Task requirements: The data must be returned in full, with no character altered.

*** Record set Section Begins ***

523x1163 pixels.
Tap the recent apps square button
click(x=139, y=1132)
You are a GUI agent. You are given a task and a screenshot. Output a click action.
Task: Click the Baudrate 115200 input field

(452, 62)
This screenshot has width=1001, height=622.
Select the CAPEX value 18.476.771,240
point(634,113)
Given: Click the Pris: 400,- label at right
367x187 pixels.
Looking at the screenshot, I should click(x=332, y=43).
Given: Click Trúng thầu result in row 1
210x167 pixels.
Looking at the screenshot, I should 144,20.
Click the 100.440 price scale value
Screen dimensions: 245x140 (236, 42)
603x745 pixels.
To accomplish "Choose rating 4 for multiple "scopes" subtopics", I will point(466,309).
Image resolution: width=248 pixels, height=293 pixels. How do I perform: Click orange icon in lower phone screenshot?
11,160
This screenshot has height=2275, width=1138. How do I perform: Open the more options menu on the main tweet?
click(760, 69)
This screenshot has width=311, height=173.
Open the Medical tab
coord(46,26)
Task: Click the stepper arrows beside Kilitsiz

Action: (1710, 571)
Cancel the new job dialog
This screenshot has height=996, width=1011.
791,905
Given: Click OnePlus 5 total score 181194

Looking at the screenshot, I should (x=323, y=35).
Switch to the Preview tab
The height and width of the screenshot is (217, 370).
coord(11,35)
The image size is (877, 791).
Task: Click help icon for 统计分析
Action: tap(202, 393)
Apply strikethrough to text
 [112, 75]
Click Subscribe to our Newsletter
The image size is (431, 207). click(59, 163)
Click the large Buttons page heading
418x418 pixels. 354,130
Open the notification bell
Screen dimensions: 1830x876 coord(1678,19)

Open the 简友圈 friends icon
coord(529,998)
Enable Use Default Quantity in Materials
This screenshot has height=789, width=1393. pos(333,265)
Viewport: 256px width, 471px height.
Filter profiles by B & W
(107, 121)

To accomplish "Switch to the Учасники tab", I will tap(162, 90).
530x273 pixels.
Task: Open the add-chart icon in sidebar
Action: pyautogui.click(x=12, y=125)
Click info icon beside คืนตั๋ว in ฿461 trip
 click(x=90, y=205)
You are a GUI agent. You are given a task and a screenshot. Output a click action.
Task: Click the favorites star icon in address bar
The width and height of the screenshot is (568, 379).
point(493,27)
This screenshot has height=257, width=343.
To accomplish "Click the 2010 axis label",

*** Record set Section Ends ***

Written response:
523x1163 pixels.
Tap the recent apps square button
click(x=139, y=1132)
You are a GUI agent. You are given a task and a screenshot. Output a click action.
Task: Click the Baudrate 115200 input field

(452, 62)
This screenshot has width=1001, height=622.
Select the CAPEX value 18.476.771,240
point(634,113)
Given: Click the Pris: 400,- label at right
367x187 pixels.
Looking at the screenshot, I should click(x=332, y=43).
Given: Click Trúng thầu result in row 1
210x167 pixels.
Looking at the screenshot, I should 144,20.
Click the 100.440 price scale value
Screen dimensions: 245x140 (236, 42)
603x745 pixels.
To accomplish "Choose rating 4 for multiple "scopes" subtopics", I will point(466,309).
Image resolution: width=248 pixels, height=293 pixels. How do I perform: Click orange icon in lower phone screenshot?
11,160
This screenshot has height=2275, width=1138. How do I perform: Open the more options menu on the main tweet?
click(760, 69)
This screenshot has width=311, height=173.
Open the Medical tab
coord(46,26)
Task: Click the stepper arrows beside Kilitsiz

Action: (1710, 571)
Cancel the new job dialog
This screenshot has height=996, width=1011.
791,905
Given: Click OnePlus 5 total score 181194

Looking at the screenshot, I should (x=323, y=35).
Switch to the Preview tab
The height and width of the screenshot is (217, 370).
coord(11,35)
The image size is (877, 791).
Task: Click help icon for 统计分析
Action: tap(202, 393)
Apply strikethrough to text
 [112, 75]
Click Subscribe to our Newsletter
The image size is (431, 207). click(59, 163)
Click the large Buttons page heading
418x418 pixels. 354,130
Open the notification bell
Screen dimensions: 1830x876 coord(1678,19)

Open the 简友圈 friends icon
coord(529,998)
Enable Use Default Quantity in Materials
This screenshot has height=789, width=1393. pos(333,265)
Viewport: 256px width, 471px height.
Filter profiles by B & W
(107, 121)

To accomplish "Switch to the Учасники tab", I will tap(162, 90).
530x273 pixels.
Task: Open the add-chart icon in sidebar
Action: pyautogui.click(x=12, y=125)
Click info icon beside คืนตั๋ว in ฿461 trip
 click(x=90, y=205)
You are a GUI agent. You are given a task and a screenshot. Output a click action.
Task: Click the favorites star icon in address bar
The width and height of the screenshot is (568, 379).
point(493,27)
This screenshot has height=257, width=343.
To accomplish "Click the 2010 axis label",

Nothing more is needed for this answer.